The exercise
Output everything in the listing from the line containing "Where should I" down to the end as a Markdown table with the columns Row and Line. Skip blank lines and leave the pictures out.

##### Material to process #####

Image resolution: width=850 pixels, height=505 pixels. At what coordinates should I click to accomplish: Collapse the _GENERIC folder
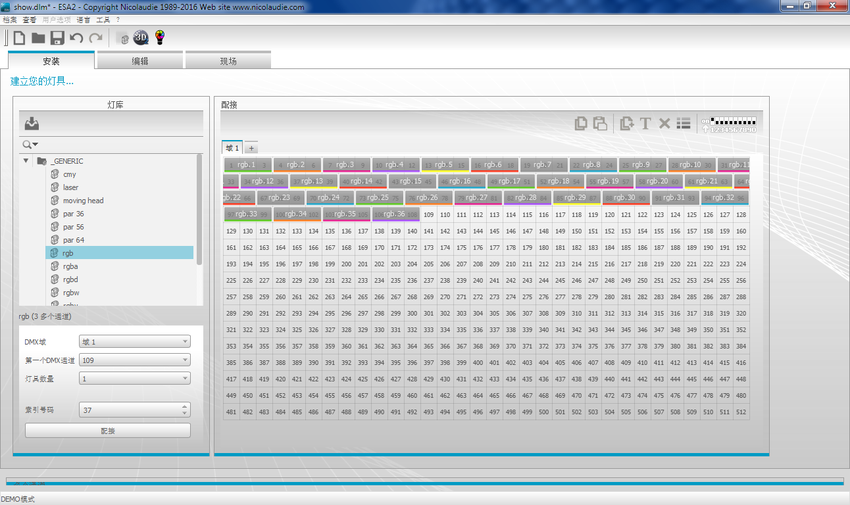coord(25,161)
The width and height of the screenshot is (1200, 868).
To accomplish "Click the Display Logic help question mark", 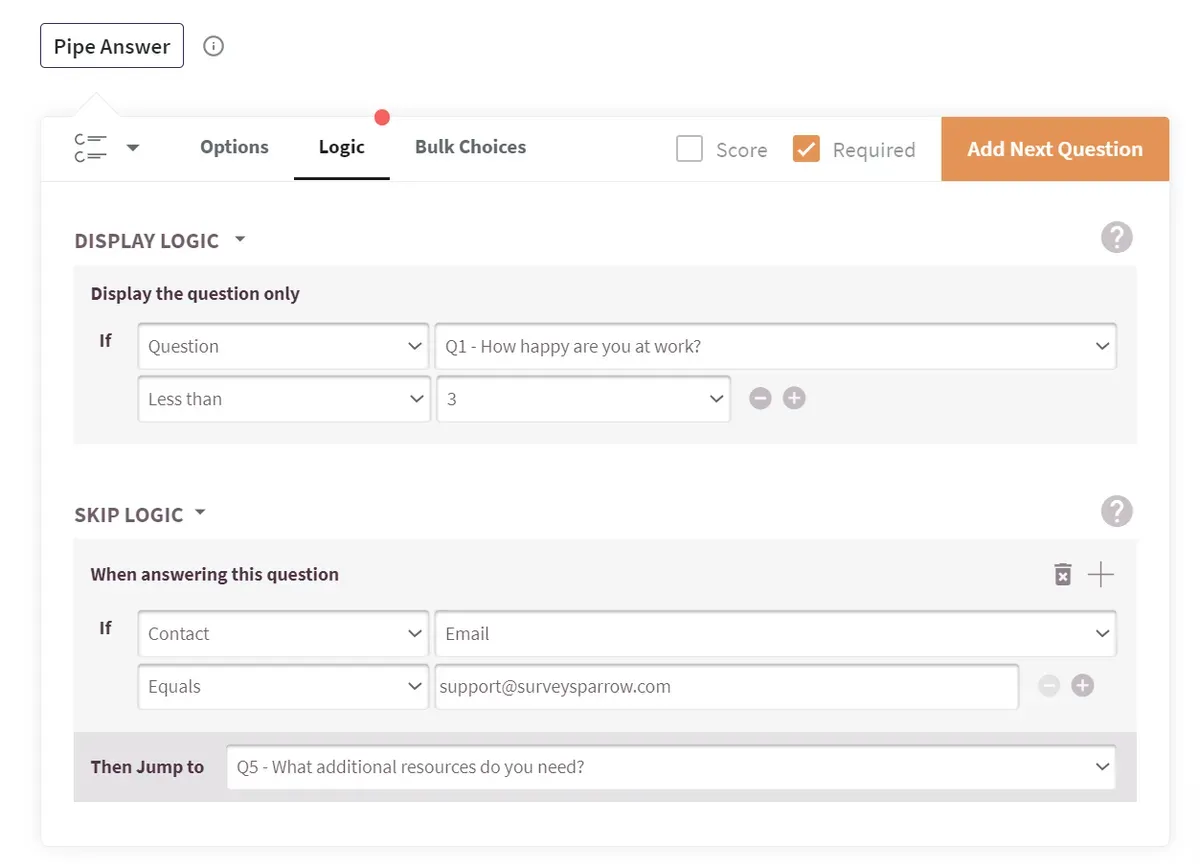I will 1116,238.
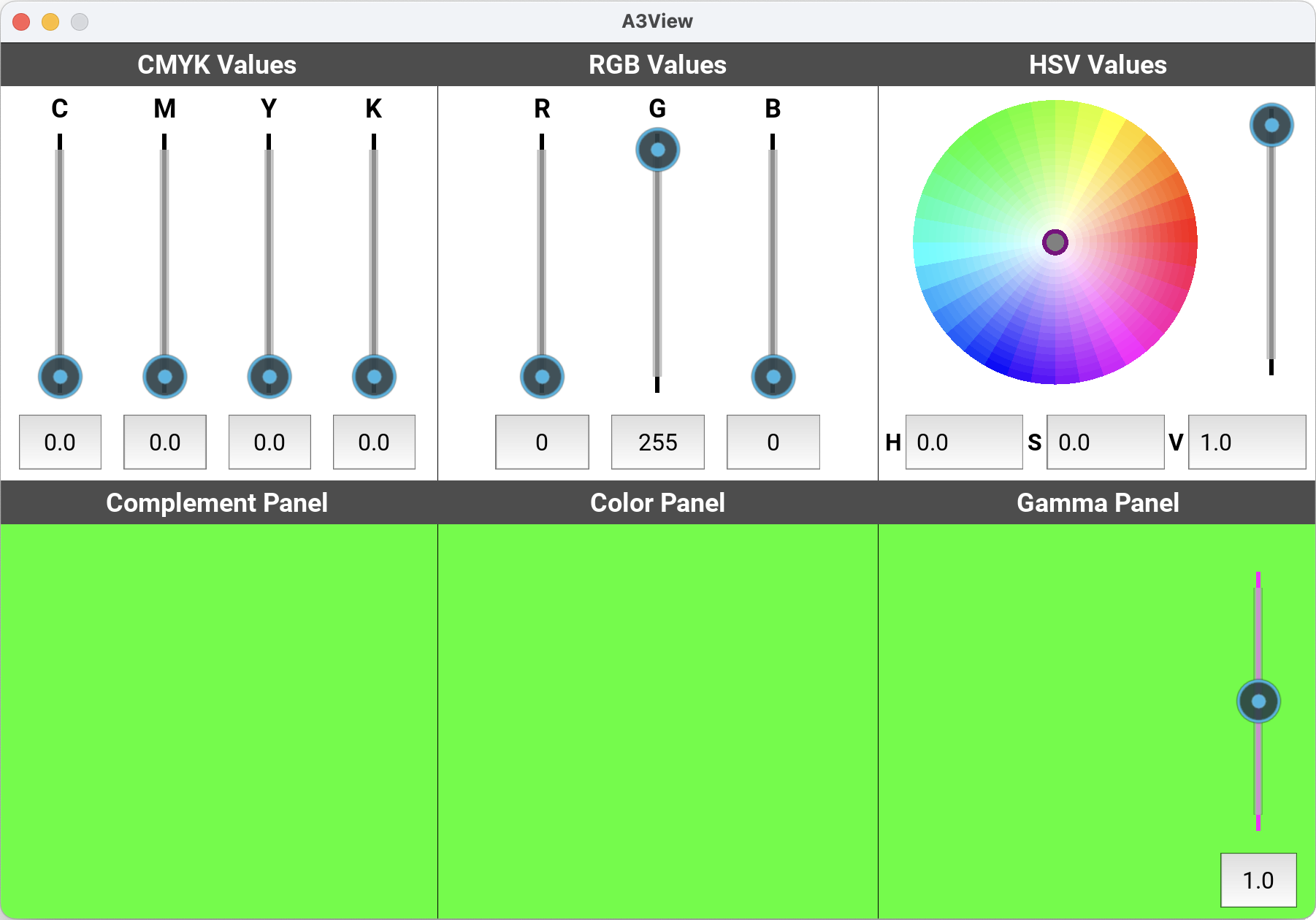
Task: Click the Black (K) slider knob
Action: point(374,377)
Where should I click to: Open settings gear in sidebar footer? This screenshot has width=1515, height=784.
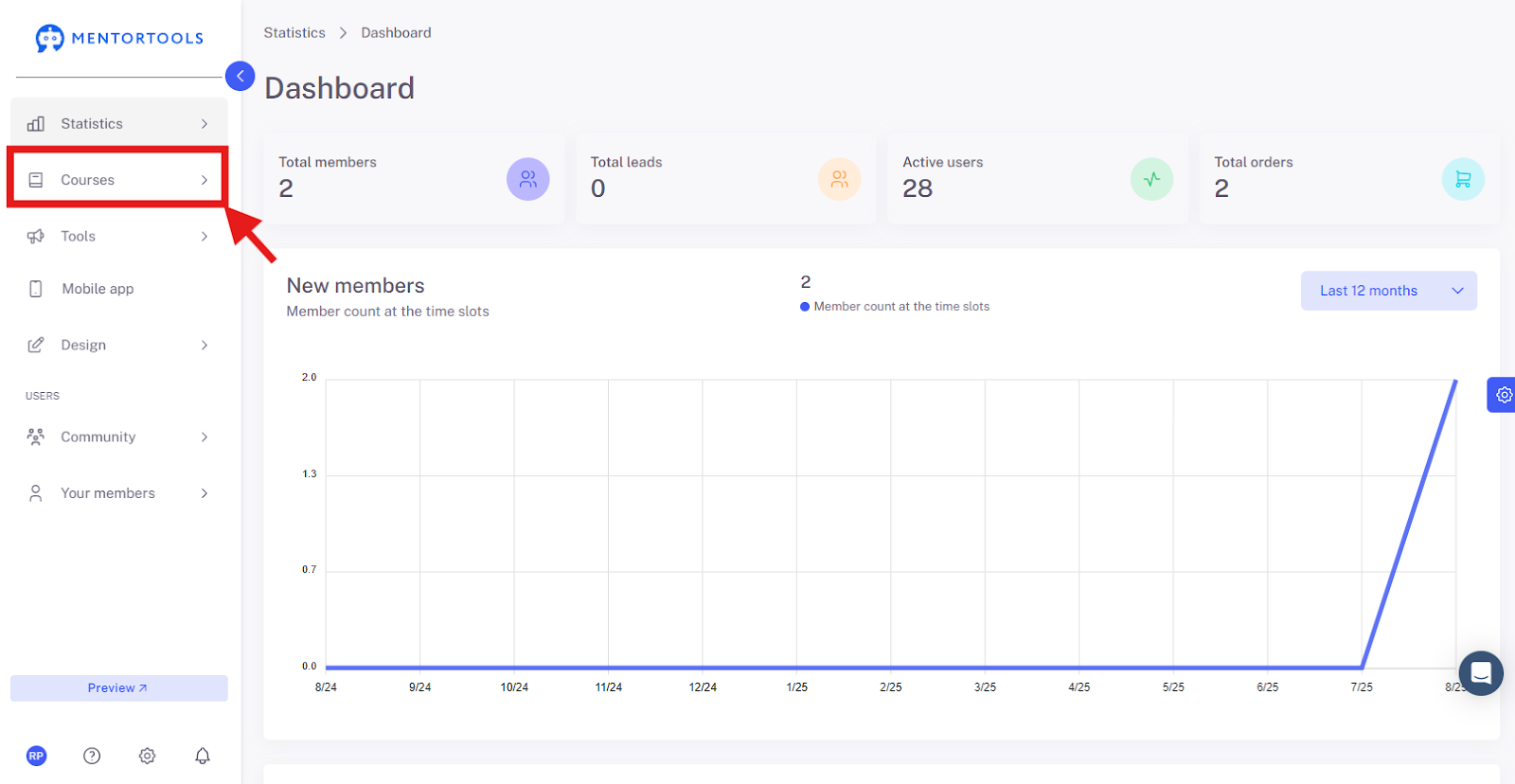[147, 756]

#####

Solution for this exercise
| Row | Line |
|---|---|
| 1 | Where should I click to: Open settings gear in sidebar footer? This screenshot has width=1515, height=784. |
| 2 | [147, 756] |